[DOCUMENT SECTION]
--*--

In 2005, i-Free was one of the driving forces behind the Association of Mobile Services and Content Providers. In 2007, 
United Fun Traders (UFT) alliance has been founded, whose task is the global promotion of products created by Russian content providers. In 2009, i-Free together with other key players of electronic and mobile payments market took part in the foundation of "Russian E-Money" association.

In 2010, in order to stimulate the development of contactless technologies in Russia, i-Free has produced an educational movie; in 2012, this movie was awarded the Silver Dolphin  at Cannes Corporate Media & TV Awards.

An important contribution to the development of Russian mobile industry is also made by "i-Free Academy". This is a unique educational project, aiming at professional development and extension of competencies of people involved in mobile industry

i-Free Academy 
i-Free Academy", first established in 2012, is a strategic project, which solves the problem of employees' professional and career growth. This educational course enables the students to see the entire process of product or project development, to take part at every stage of the process, to acquire new knowledge and skills. 
Academy is a system of immersion courses 1.5–2 months long; after the topic of the next course is announced, any i-Free employee may apply, specifying the need for his/her participation. On the results of competitive selection made by an expert board, 15-20 persons are admitted to attend the course.

--*--

[TASKS AND EXERCISES]
1. In the passage on i-Free, what award did the company's educational movie receive in 2012?
2. Reproduce the portion of the passage on i-Free starting at "In 2010, in" and ending at "knowledge and skills.".

[DATASET CONTENT]
--*--

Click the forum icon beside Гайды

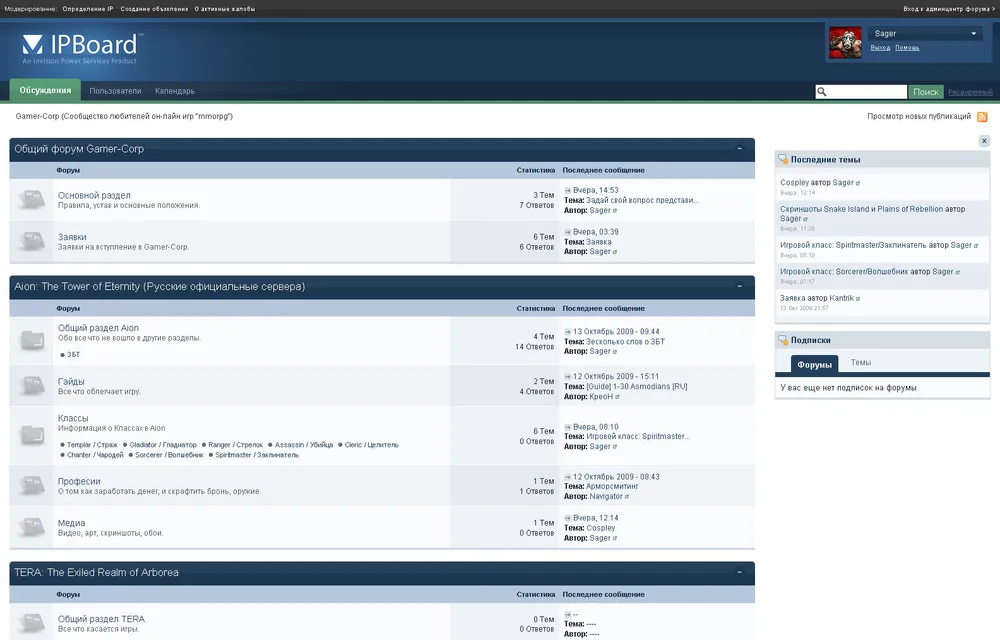[32, 386]
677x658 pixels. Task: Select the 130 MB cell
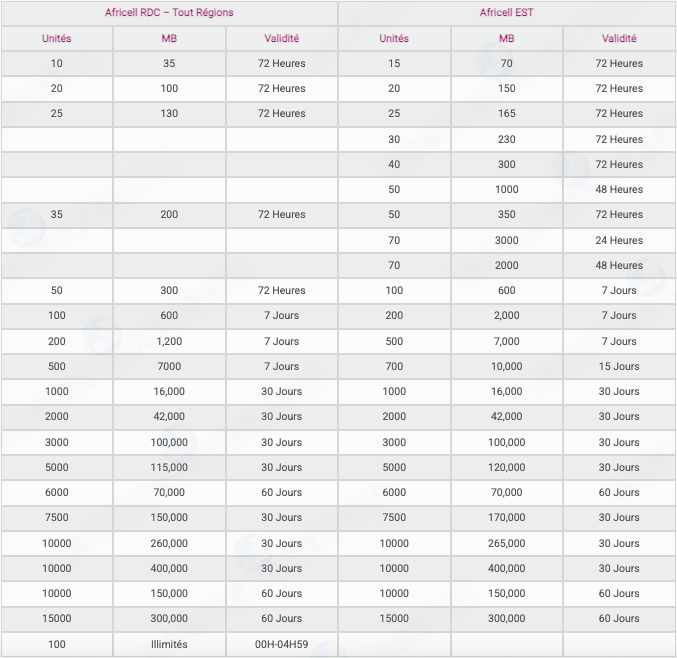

--*--

[RESULTS OF THE EXERCISE]
1. The Silver Dolphin at the Cannes Corporate Media & TV Awards.

2.
In 2010, in order to stimulate the development of contactless technologies in Russia, i-Free has produced an educational movie; in 2012, this movie was awarded the Silver Dolphin  at Cannes Corporate Media & TV Awards.

An important contribution to the development of Russian mobile industry is also made by "i-Free Academy". This is a unique educational project, aiming at professional development and extension of competencies of people involved in mobile industry

i-Free Academy 
i-Free Academy", first established in 2012, is a strategic project, which solves the problem of employees' professional and career growth. This educational course enables the students to see the entire process of product or project development, to take part at every stage of the process, to acquire new knowledge and skills.